Member of Parliament for Constituency no. 34 (Gali)
- Incumbent
- Assumed office 3 April 2012
- Preceded by: Viacheslav Vardania

Personal details
- Born: 1957 (age 68–69) Atara

= Nodik Kvitsinia =

Abkhaz politician and murderer

Nodik Kvitsinia is a member of the People's Assembly of Abkhazia who was convicted for the murder of Russian businessman Sergei Klemantovich and his partner Oksana Skarednova.

==Early life==
Kvitsinia was born in 1957 in the village of Atara, Ochamchira District.

==Political career==
In the March 2012 elections, Kvitsinia successfully ran as an independent candidate for a seat of the 5th convocation of the People's Assembly of Abkhazia in constituency no. 34 (Gali), defeating in the first round two opponents nominated by political parties with 54.52% of the votes.

On 10 April, as parliamentary committees were composed, Kvitsinia was elected chairman of the Committee for Agrarian Policy, Natural Resources and Ecology. Kvitsinia was voted out of this post after he had come under investigation for the murder of Sergei Klemantovich and Oksana Skarednova, and on 7 October 2014, Kan Kvarchia was elected his successor.

==Murder of Sergei Klemantovich and Oksana Skarednova==
In September 2012, Sergei Klemantovich, the Director of the Russian-Abkhazian scrap metal joint venture EL-Petroleum — Abkhazia disappeared along with his partner Oksana Skarednova. According to investigators, Kvitsinia organised the kidnapping of the pair on 11 September and held them on the outskirts of Sukhumi. When Klemantovich refused to pay a ransom of 2 million American dollars, Kvitsinia paid his henchmen 15 million rubles for their murder, in the village of Adziubzha, Ochamchira District, on the night of 12 September.

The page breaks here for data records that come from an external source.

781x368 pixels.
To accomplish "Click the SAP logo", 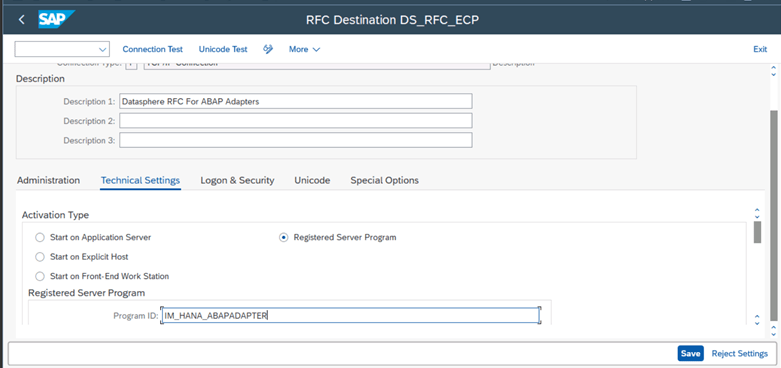I will (56, 19).
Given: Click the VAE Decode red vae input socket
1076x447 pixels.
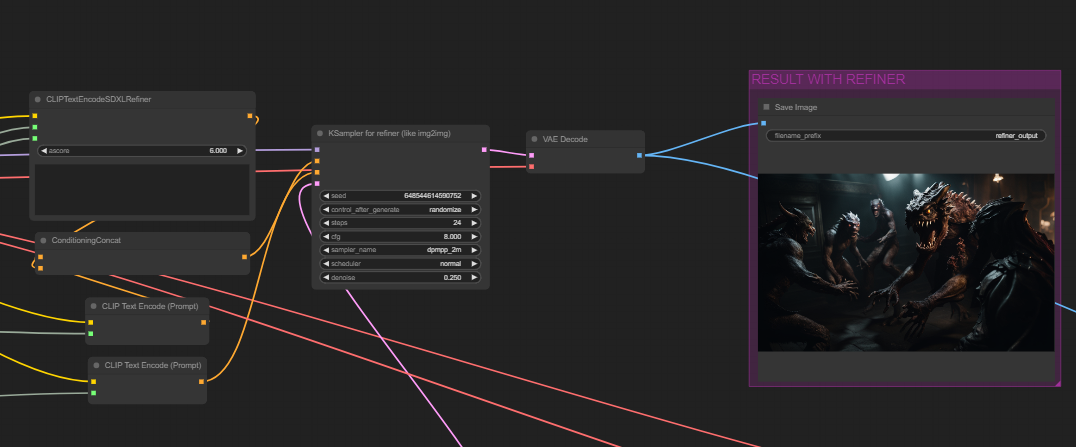Looking at the screenshot, I should 532,167.
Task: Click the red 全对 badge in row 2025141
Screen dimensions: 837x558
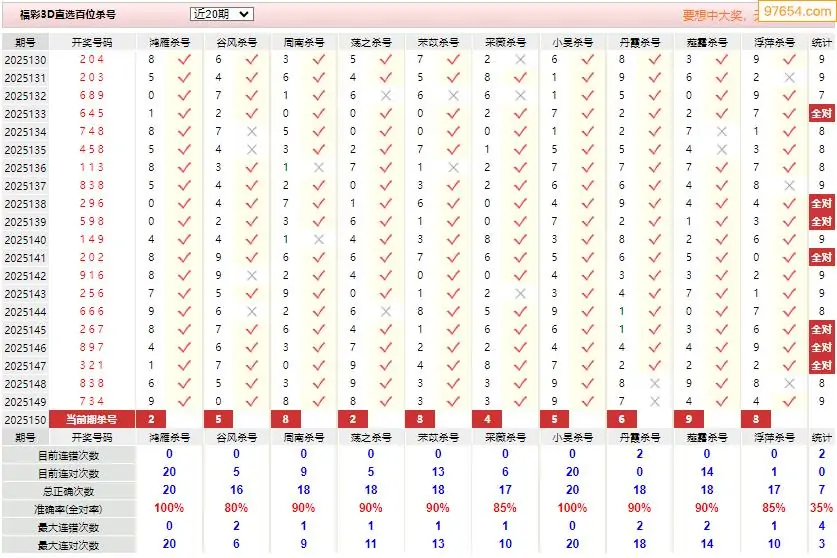Action: tap(822, 257)
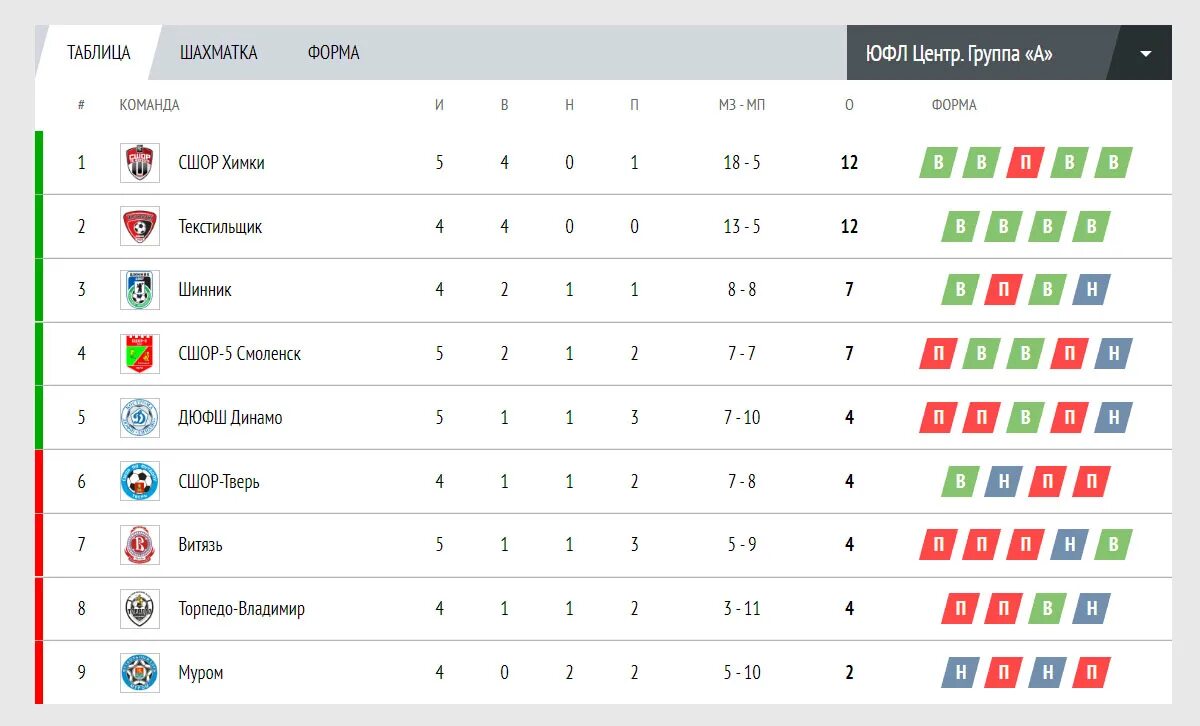
Task: Click the blue Н draw badge for Шинник
Action: (1091, 290)
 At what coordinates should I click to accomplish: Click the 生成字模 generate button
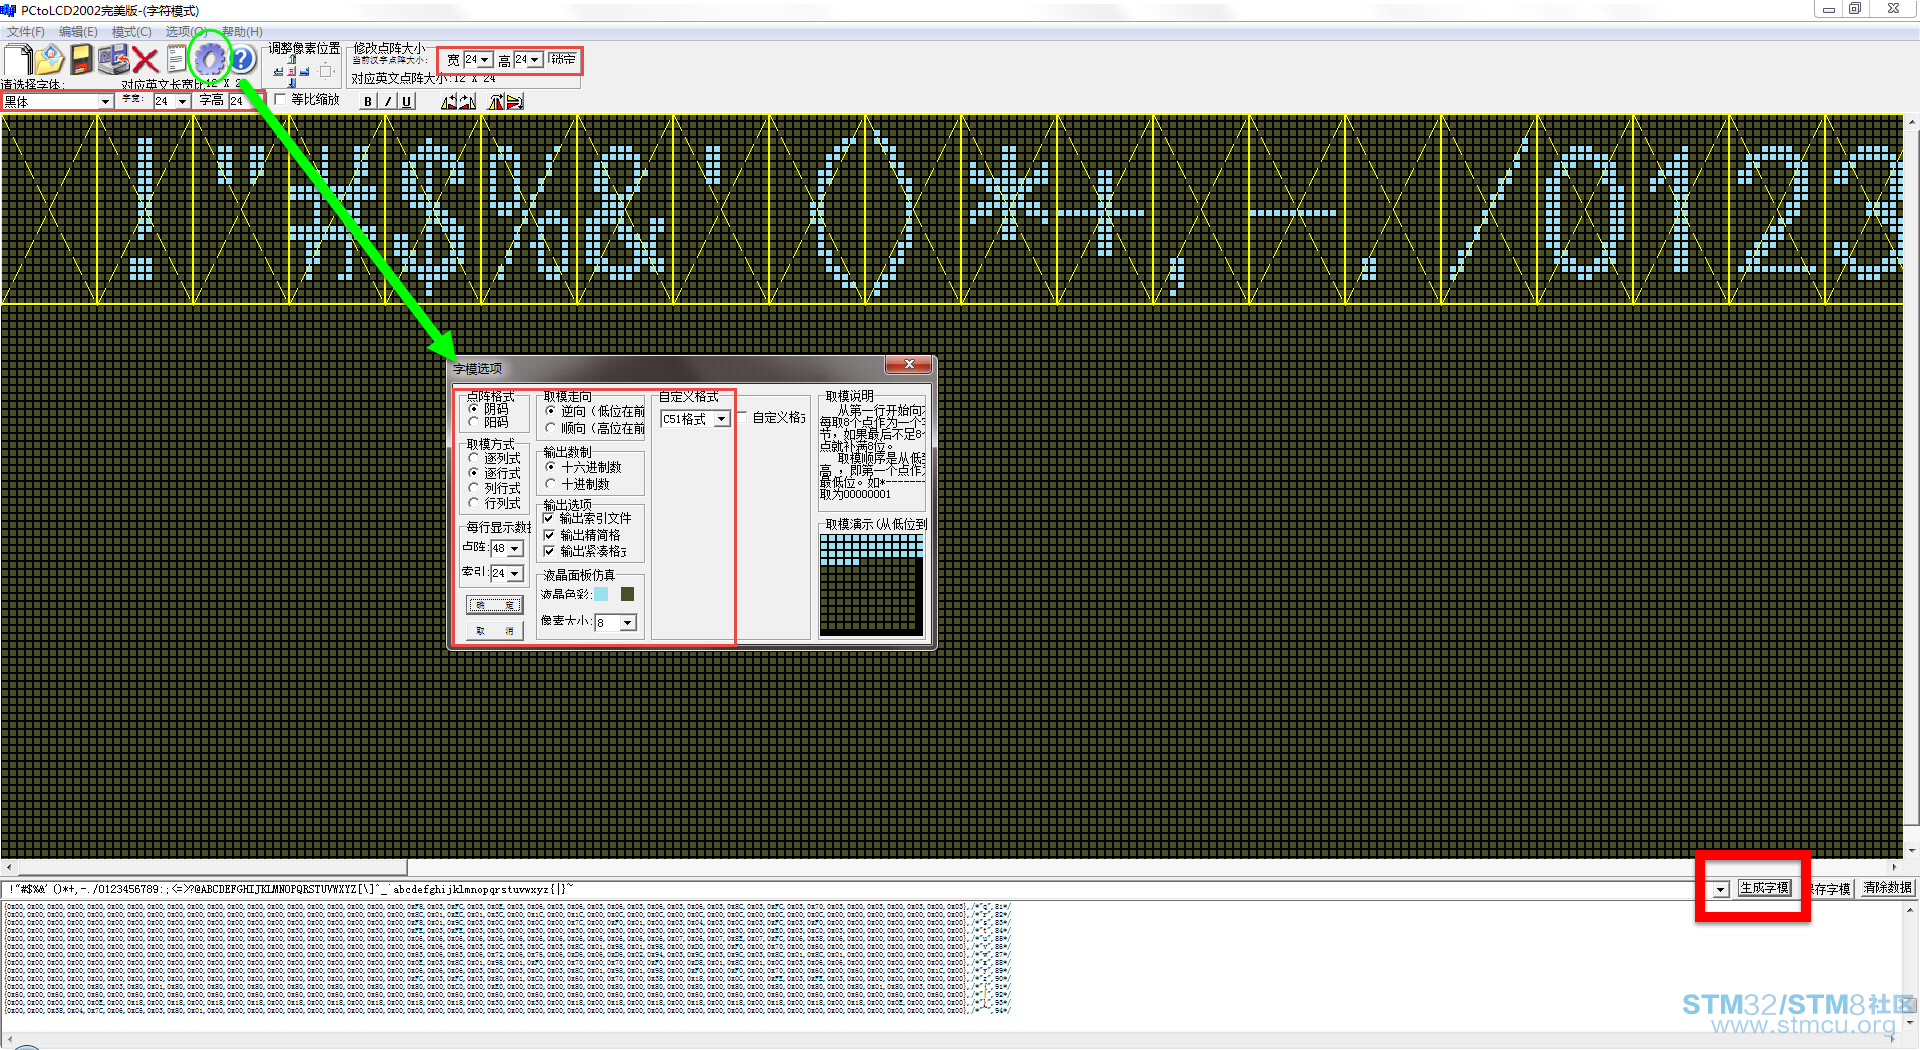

Their corpses were subsequently dumped into the well of an uninhabited house.

On 11 October 2013, Kvitsinia's four henchmen were detained, and on 14 October, the bodies of Klemantovich and Skarednova were recovered. On 12 December 2014, Kvitsinia was formally indicted. The trial started on 24 March 2015. On 28 October 2016, Kvitsinia was convicted on the murder charges and sentenced to 16 years of strict regime prison (the prosecution had asked for 20 years).

By 16 November, Kvitsinia, not present during the pronouncement of the verdict, was still at large, and he was officially declared wanted.

On 16 February 2017, the Cassation Chamber of Abkhazia's Supreme Court ordered a retrial. On 22 February, Kvitsinia was arrested in Sukhumi.